To do ->
Please filter the data down to the lines that include the word "Saint" and copy them.

(Dataset excerpts)
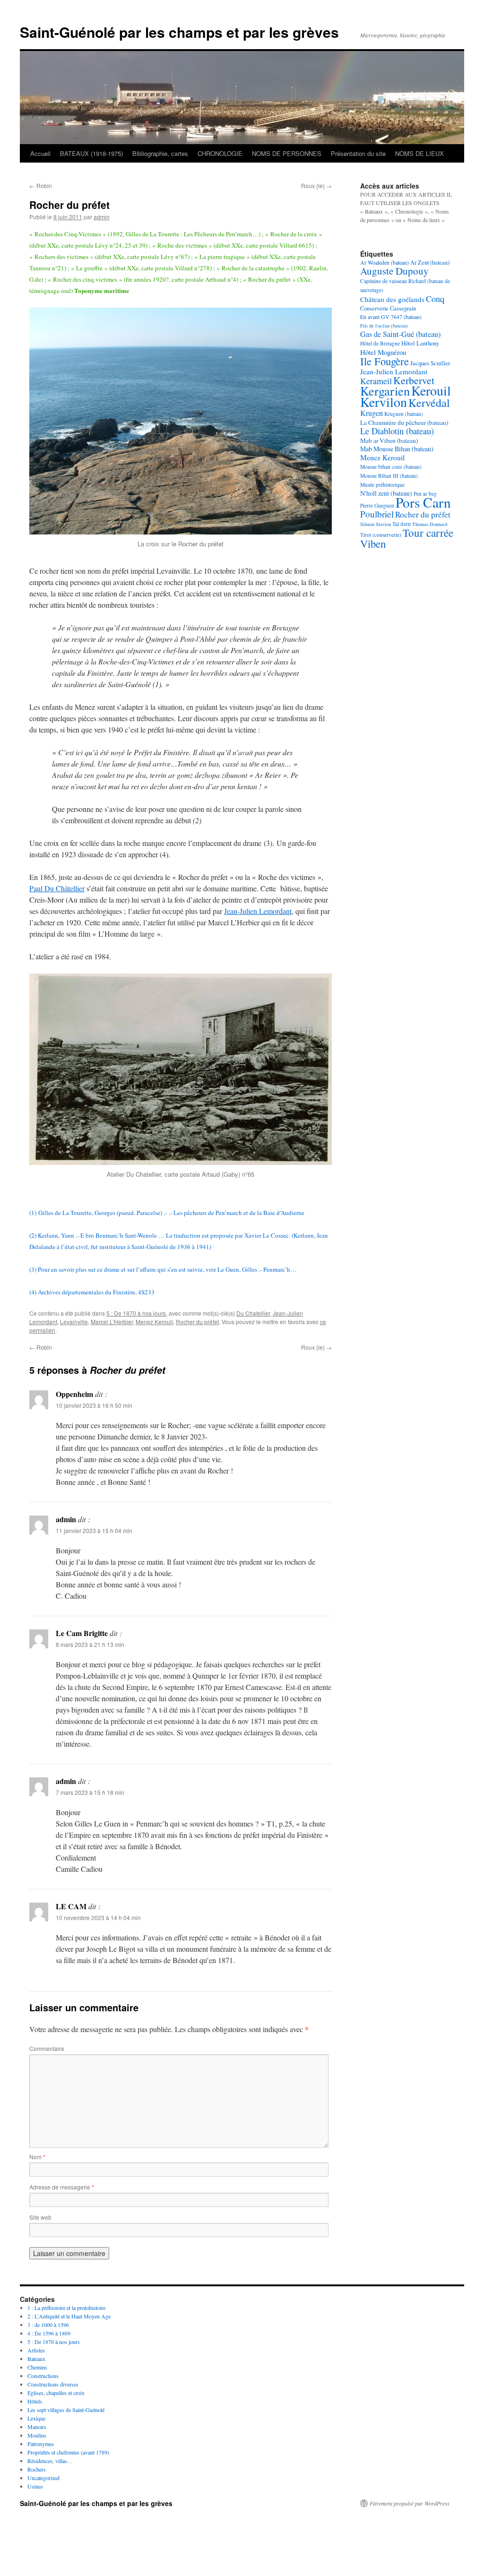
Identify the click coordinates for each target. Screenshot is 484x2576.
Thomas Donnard (429, 524)
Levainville (74, 1322)
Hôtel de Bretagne (380, 343)
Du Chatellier (253, 1313)
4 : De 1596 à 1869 (48, 2333)
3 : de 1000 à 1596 (48, 2324)
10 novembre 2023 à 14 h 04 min (98, 1917)
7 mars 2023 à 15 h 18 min (90, 1792)
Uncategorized (43, 2477)
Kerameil (376, 381)
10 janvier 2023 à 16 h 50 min (94, 1405)
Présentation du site (358, 153)
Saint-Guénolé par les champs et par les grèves (179, 32)
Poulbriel (377, 514)
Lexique (36, 2418)
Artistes (36, 2350)
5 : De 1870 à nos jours (136, 1313)
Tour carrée (428, 533)
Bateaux (36, 2358)
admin (102, 217)
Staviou (383, 524)
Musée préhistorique (382, 484)
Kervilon (383, 402)
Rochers (36, 2469)
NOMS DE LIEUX (419, 153)
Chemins (37, 2367)
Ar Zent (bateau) (429, 262)
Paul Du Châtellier (57, 888)
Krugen (371, 413)
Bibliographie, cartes (160, 153)
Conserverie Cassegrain (388, 308)
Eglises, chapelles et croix (56, 2392)
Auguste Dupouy (394, 270)
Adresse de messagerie (61, 2187)
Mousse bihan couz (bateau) (391, 466)
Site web (40, 2217)
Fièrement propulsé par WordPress (409, 2503)
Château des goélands (392, 299)
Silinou (367, 524)
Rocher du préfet (197, 1322)
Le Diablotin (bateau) (397, 431)
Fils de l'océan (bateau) (384, 325)
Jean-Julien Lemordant (258, 911)
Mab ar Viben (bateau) (389, 440)
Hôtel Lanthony (420, 343)
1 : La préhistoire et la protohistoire (66, 2307)
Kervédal (429, 402)
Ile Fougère (384, 361)
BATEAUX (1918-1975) (91, 153)
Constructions (43, 2375)
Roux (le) (316, 185)
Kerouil (431, 390)
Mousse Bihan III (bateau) (389, 475)
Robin (40, 185)
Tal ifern (401, 523)
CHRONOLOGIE (220, 153)
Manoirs (36, 2426)
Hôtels (34, 2401)
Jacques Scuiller (430, 363)
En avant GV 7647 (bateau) (391, 316)
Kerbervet (413, 380)
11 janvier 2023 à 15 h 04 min (94, 1530)
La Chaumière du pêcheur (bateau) (404, 422)
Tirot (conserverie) (380, 534)
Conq (435, 298)
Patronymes (40, 2443)
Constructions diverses (52, 2384)
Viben (373, 543)
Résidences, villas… (50, 2460)
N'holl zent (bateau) (386, 493)
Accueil (40, 153)
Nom (37, 2157)
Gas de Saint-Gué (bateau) (400, 334)
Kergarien (385, 390)
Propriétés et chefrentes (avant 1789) (68, 2452)
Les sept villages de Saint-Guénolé (65, 2409)
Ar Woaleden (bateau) (384, 262)
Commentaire (46, 2048)
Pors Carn (423, 502)
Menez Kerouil (154, 1322)
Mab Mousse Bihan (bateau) (396, 448)
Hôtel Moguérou (383, 352)
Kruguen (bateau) (403, 413)
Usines (35, 2486)
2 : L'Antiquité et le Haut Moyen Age (69, 2316)
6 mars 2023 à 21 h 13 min (90, 1644)
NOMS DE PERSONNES (286, 153)
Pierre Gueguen (377, 505)
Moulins (36, 2435)
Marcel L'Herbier (112, 1322)
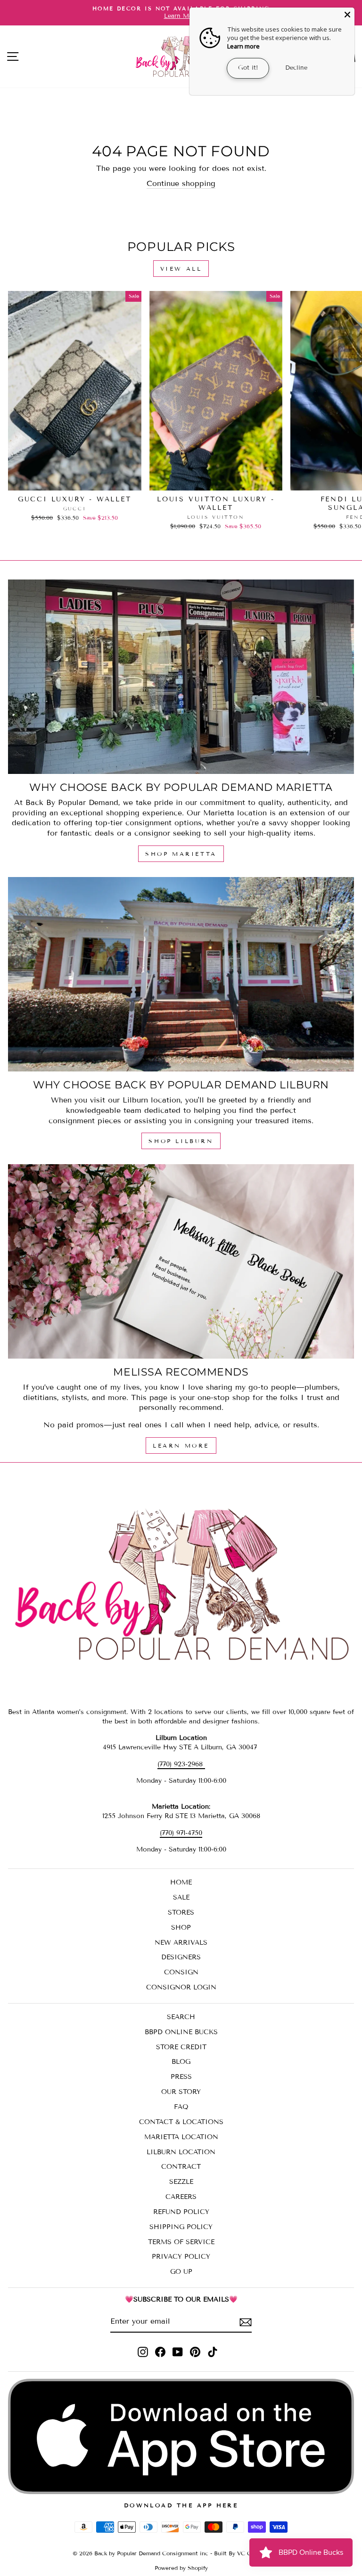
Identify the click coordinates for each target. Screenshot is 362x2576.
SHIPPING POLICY (181, 2227)
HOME (181, 1882)
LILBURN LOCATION (181, 2152)
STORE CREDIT (181, 2047)
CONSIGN (181, 1972)
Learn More (181, 1445)
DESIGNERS (181, 1957)
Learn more (243, 46)
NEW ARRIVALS (181, 1943)
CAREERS (181, 2197)
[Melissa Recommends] (181, 1261)
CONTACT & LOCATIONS (181, 2122)
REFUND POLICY (181, 2212)
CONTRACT (181, 2167)
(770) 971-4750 (181, 1833)
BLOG (181, 2062)
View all (181, 268)
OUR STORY (181, 2092)
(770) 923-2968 (181, 1764)
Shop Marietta (181, 853)
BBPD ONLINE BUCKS (181, 2032)
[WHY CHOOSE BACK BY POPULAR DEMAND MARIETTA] (181, 677)
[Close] (347, 14)
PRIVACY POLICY (181, 2257)
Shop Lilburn (180, 1140)
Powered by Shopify (181, 2567)
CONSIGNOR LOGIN (181, 1987)
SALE (181, 1897)
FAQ (181, 2107)
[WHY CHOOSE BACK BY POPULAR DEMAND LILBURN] (181, 974)
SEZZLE (181, 2182)
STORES (181, 1912)
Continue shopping (181, 183)
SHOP (181, 1928)
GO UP (181, 2272)
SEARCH (181, 2017)
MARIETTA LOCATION (181, 2137)
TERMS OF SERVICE (181, 2242)
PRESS (181, 2077)
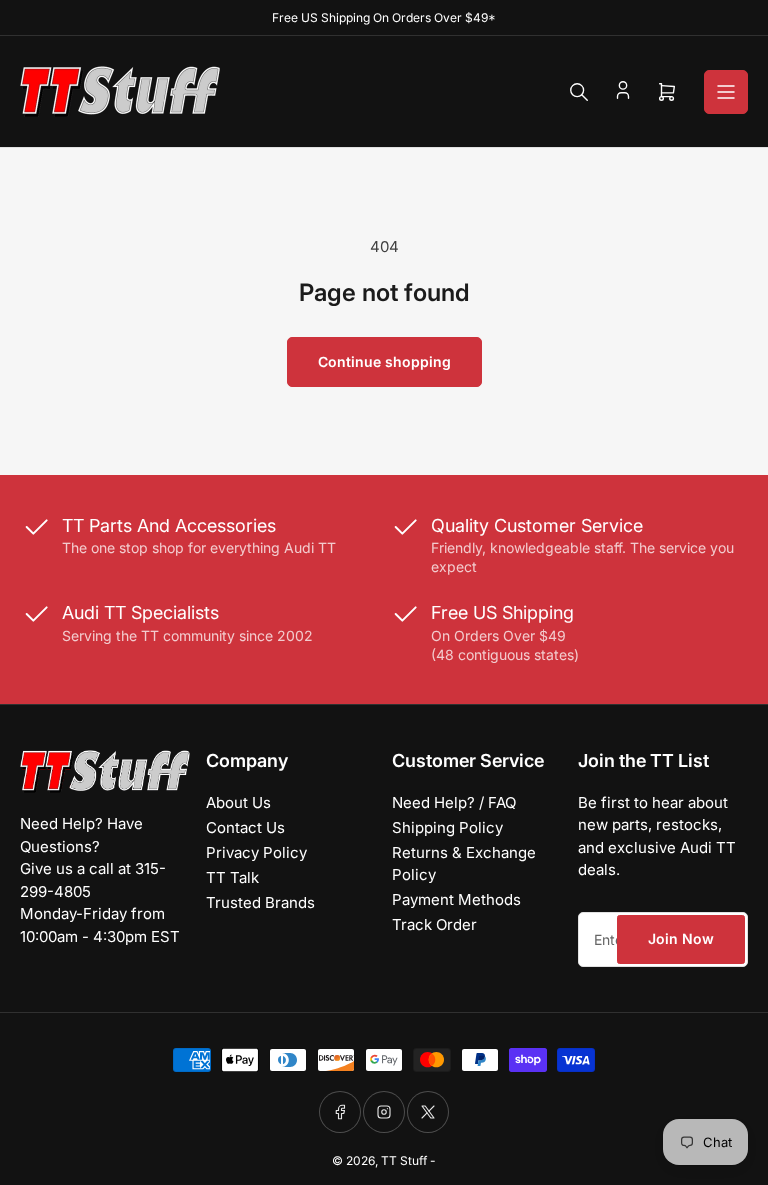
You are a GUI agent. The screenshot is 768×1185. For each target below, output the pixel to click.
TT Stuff (404, 1160)
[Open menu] (726, 92)
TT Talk (232, 877)
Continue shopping (384, 361)
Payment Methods (456, 899)
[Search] (579, 92)
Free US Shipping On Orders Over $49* (384, 17)
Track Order (434, 924)
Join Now (681, 938)
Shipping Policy (447, 827)
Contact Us (245, 827)
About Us (238, 802)
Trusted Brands (260, 902)
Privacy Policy (256, 852)
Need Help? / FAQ (454, 802)
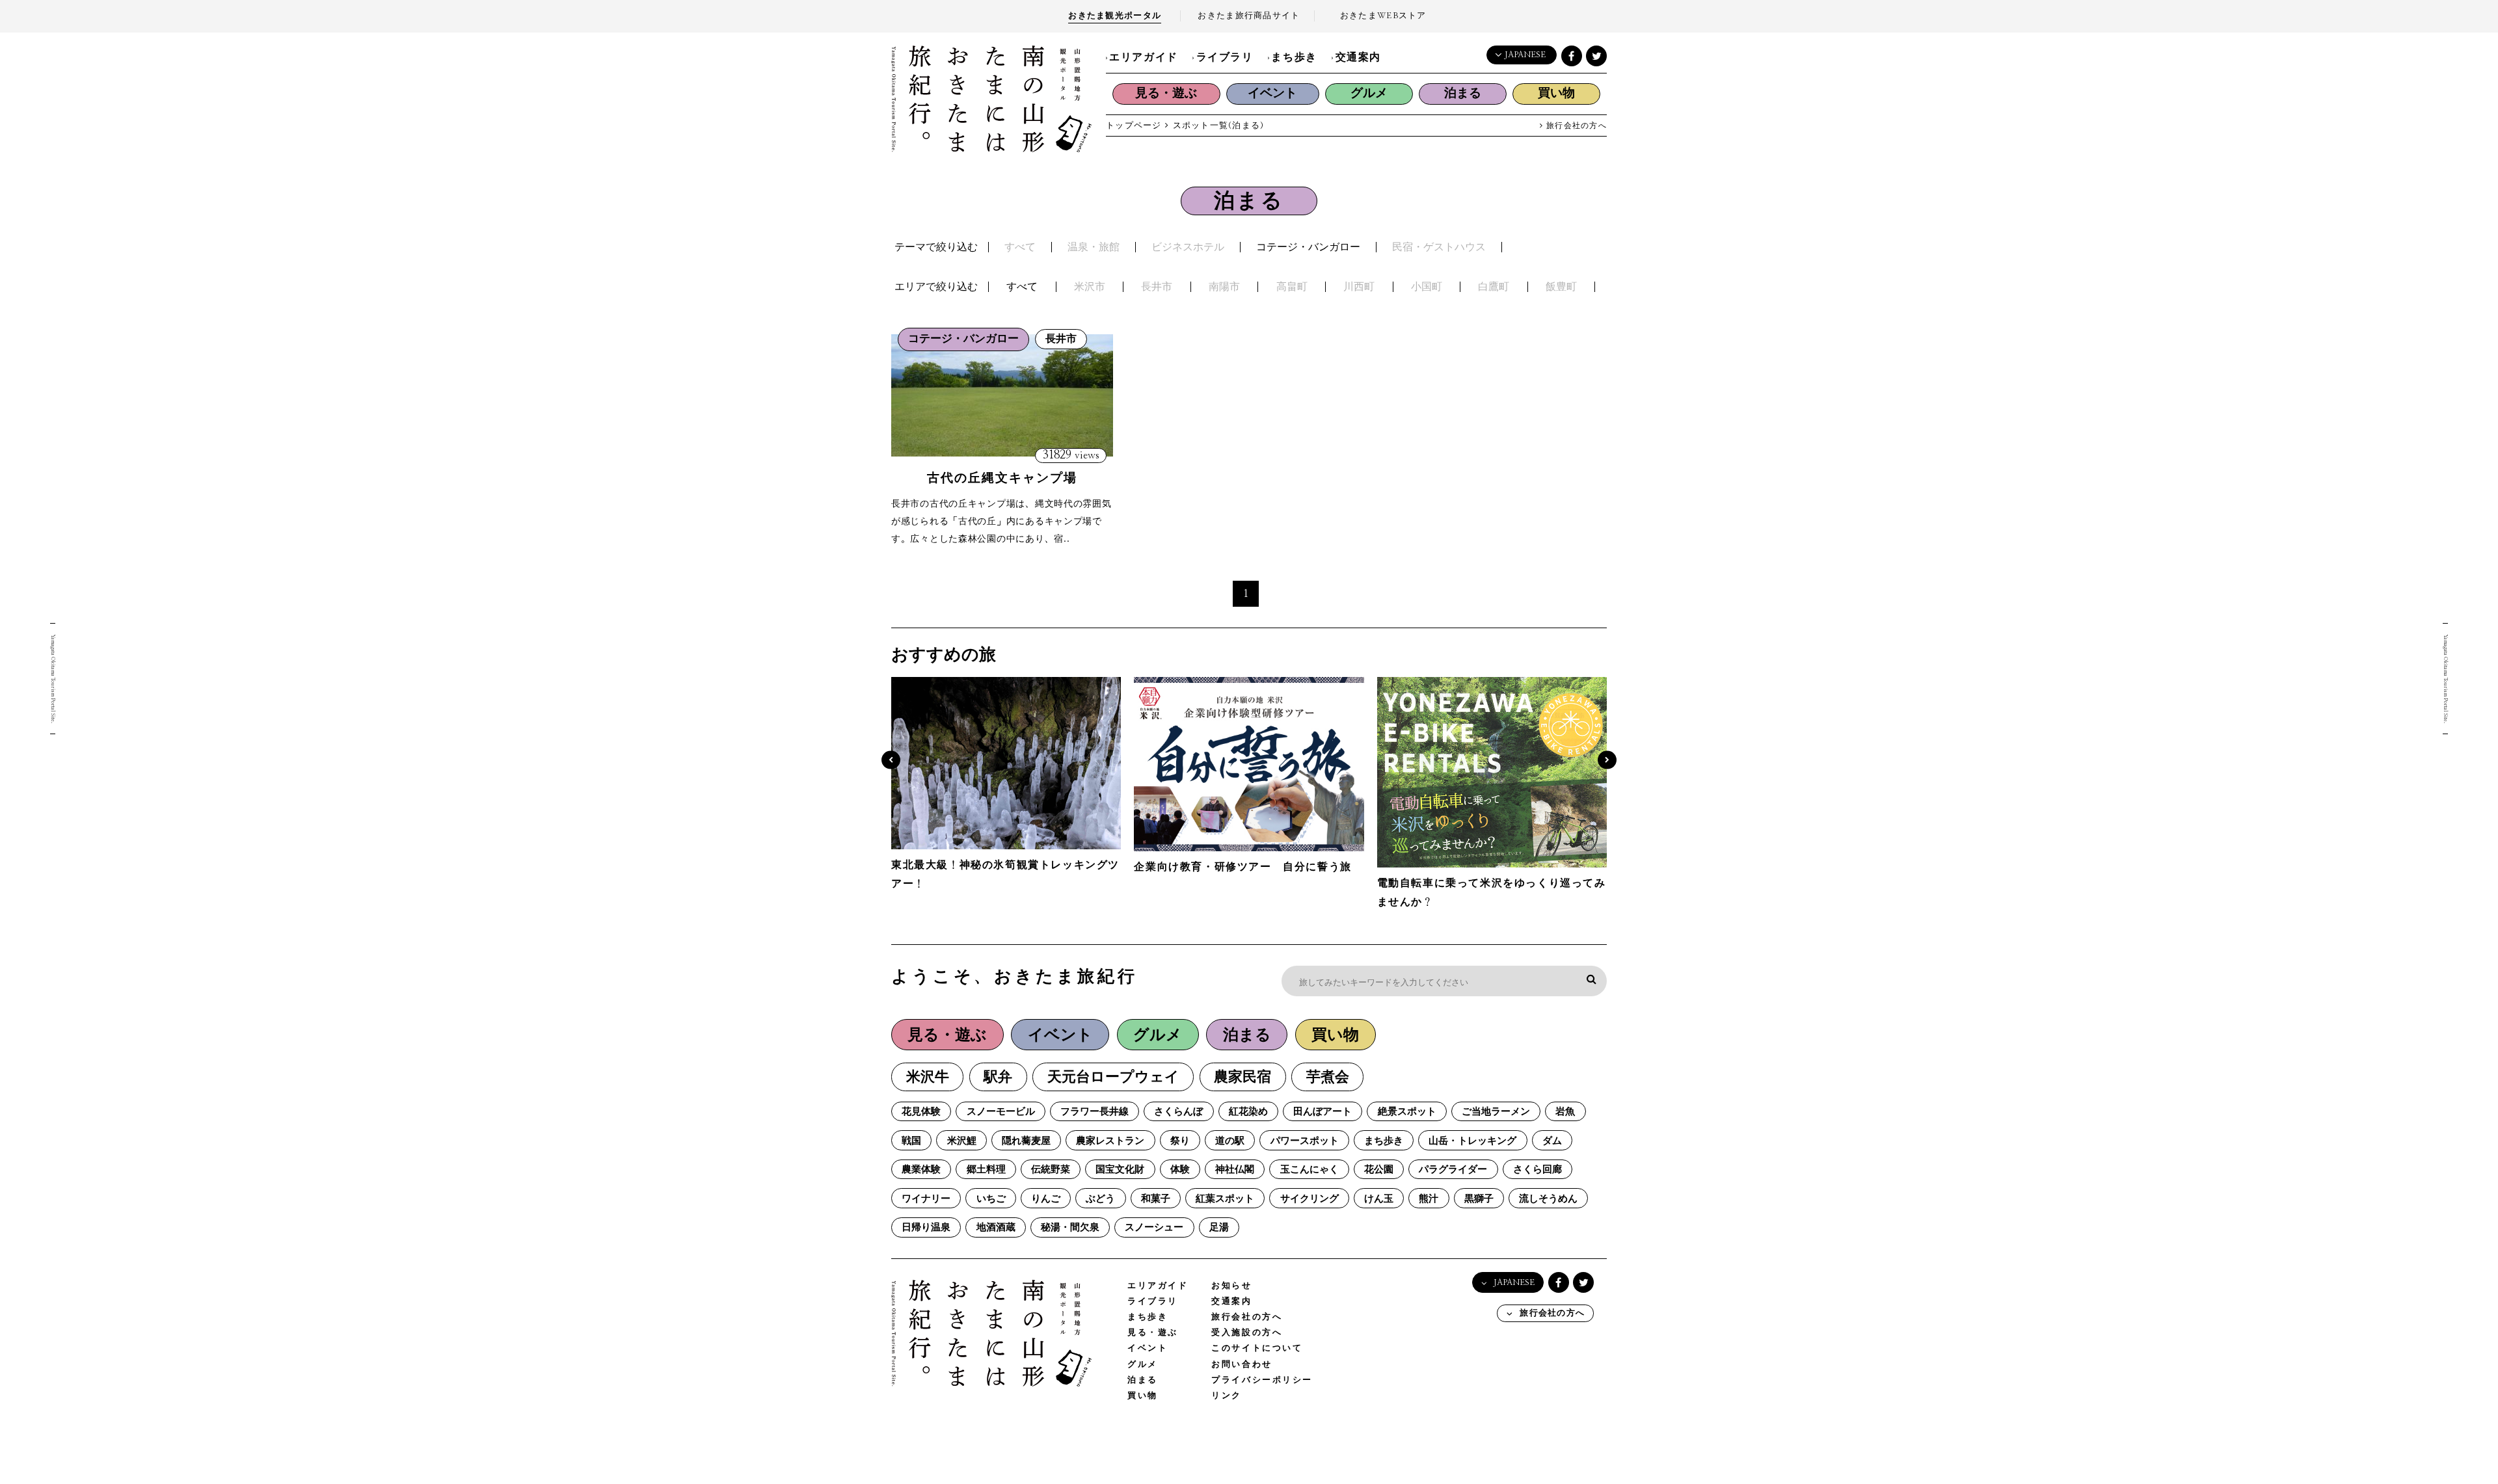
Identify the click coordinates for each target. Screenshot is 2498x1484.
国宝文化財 (1119, 1169)
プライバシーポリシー (1262, 1380)
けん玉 (1378, 1199)
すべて (1020, 247)
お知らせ (1231, 1286)
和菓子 (1155, 1199)
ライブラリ (1225, 57)
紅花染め (1248, 1112)
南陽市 (1224, 287)
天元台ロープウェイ (1113, 1077)
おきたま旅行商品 (1249, 16)
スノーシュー (1154, 1227)
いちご (991, 1199)
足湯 (1219, 1227)
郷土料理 (986, 1169)
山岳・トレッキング (1472, 1141)
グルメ (1369, 93)
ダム (1552, 1141)
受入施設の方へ (1246, 1333)
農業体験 (921, 1169)
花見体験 (921, 1112)
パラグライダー (1453, 1169)
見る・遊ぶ (1166, 93)
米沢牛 (927, 1077)
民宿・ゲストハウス (1439, 247)
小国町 (1426, 287)
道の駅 (1229, 1141)
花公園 (1378, 1169)
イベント (1272, 93)
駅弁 (998, 1077)
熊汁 (1428, 1199)
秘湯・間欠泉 (1070, 1227)
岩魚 (1565, 1112)
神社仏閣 (1234, 1169)
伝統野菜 (1050, 1169)
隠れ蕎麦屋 (1026, 1141)
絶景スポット (1407, 1112)
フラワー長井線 (1094, 1112)
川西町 (1359, 287)
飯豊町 (1561, 287)
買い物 (1556, 93)
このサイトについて (1256, 1348)
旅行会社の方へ (1575, 125)
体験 (1180, 1169)
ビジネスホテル (1187, 247)
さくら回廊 (1537, 1169)
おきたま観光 (1114, 16)
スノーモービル (1001, 1112)
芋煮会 (1327, 1077)
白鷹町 (1493, 287)
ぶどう (1100, 1199)
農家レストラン (1110, 1141)
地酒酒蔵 (995, 1227)
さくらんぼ (1178, 1112)
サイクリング (1309, 1199)
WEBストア (1383, 16)
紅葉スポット (1225, 1199)
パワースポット (1304, 1141)
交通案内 (1358, 57)
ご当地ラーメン (1496, 1112)
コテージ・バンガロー (1308, 247)
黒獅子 (1479, 1199)
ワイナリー (926, 1199)
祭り (1180, 1141)
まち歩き (1294, 57)
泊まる (1462, 93)
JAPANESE (1525, 55)
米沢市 (1089, 287)
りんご (1045, 1199)
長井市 (1156, 287)
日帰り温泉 (926, 1227)
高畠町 (1292, 287)
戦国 (911, 1141)
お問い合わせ (1241, 1364)
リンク (1226, 1396)
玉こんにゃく (1309, 1169)
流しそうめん (1548, 1199)
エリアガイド (1143, 57)
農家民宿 (1242, 1077)
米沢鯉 (961, 1141)
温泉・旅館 (1094, 247)
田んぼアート (1322, 1112)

Result of this exercise ->
Saint-Guénolé par les champs et par les grèves (179, 32)
Gas de Saint-Gué (bateau) (400, 334)
Les sept villages de Saint-Guénolé (65, 2409)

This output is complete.